---------- DATA TO PROCESS ----------
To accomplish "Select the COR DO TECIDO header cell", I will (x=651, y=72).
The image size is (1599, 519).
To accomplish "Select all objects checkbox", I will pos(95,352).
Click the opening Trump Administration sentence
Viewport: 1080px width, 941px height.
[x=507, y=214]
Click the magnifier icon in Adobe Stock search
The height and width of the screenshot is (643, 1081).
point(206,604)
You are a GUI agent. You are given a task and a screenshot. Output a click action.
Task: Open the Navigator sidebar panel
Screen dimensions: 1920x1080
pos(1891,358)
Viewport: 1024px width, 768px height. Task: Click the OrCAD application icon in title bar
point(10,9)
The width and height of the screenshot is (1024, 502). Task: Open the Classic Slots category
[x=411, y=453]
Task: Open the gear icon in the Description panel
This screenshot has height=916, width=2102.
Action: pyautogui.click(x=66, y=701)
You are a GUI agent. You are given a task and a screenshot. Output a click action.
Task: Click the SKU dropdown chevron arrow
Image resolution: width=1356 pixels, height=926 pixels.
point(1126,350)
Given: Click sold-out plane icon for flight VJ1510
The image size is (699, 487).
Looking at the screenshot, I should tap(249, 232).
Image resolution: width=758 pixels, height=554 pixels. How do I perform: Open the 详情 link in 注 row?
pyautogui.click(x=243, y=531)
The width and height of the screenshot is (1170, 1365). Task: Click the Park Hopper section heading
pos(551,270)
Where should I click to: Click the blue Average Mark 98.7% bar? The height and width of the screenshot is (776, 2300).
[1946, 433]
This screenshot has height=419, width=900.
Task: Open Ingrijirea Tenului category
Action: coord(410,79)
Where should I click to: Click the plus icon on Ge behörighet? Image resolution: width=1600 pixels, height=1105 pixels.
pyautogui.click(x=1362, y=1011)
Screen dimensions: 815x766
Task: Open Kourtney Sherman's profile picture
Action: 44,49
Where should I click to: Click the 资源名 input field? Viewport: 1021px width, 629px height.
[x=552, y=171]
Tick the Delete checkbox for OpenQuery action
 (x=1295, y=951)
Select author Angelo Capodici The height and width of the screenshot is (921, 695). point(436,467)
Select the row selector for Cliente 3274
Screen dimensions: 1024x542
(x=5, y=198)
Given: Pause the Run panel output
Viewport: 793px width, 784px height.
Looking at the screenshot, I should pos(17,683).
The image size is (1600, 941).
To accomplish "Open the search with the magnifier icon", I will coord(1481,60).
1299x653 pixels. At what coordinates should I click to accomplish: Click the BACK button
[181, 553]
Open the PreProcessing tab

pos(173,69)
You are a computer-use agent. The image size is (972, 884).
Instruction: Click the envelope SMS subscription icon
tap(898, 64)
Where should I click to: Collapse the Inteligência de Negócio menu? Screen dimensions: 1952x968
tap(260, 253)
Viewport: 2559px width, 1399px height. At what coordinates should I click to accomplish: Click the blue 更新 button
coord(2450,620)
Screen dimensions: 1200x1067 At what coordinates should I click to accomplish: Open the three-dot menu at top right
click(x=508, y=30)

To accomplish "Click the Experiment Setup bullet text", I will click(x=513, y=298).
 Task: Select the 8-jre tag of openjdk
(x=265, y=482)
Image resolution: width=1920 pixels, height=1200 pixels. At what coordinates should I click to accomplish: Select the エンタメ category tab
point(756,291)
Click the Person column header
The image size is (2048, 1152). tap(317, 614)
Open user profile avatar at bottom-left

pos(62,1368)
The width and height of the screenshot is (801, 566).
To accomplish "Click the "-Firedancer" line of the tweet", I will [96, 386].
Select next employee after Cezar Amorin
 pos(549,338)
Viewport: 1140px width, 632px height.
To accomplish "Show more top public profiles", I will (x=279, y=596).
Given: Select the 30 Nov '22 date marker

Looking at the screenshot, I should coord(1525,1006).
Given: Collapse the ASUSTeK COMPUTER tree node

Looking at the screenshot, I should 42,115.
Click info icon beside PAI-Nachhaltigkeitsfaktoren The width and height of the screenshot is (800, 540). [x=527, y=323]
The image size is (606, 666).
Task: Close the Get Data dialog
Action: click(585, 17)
----------
* EXERCISE DIRECTIONS
Can you repeat, word for word, the lines of the data from the one containing "Select next employee after Cezar Amorin" through the final line, with both ends included?

* ANSWER FOR THIS EXERCISE
Select next employee after Cezar Amorin
 pos(549,338)
Viewport: 1140px width, 632px height.
To accomplish "Show more top public profiles", I will (x=279, y=596).
Given: Select the 30 Nov '22 date marker

Looking at the screenshot, I should coord(1525,1006).
Given: Collapse the ASUSTeK COMPUTER tree node

Looking at the screenshot, I should 42,115.
Click info icon beside PAI-Nachhaltigkeitsfaktoren The width and height of the screenshot is (800, 540). [x=527, y=323]
The image size is (606, 666).
Task: Close the Get Data dialog
Action: click(585, 17)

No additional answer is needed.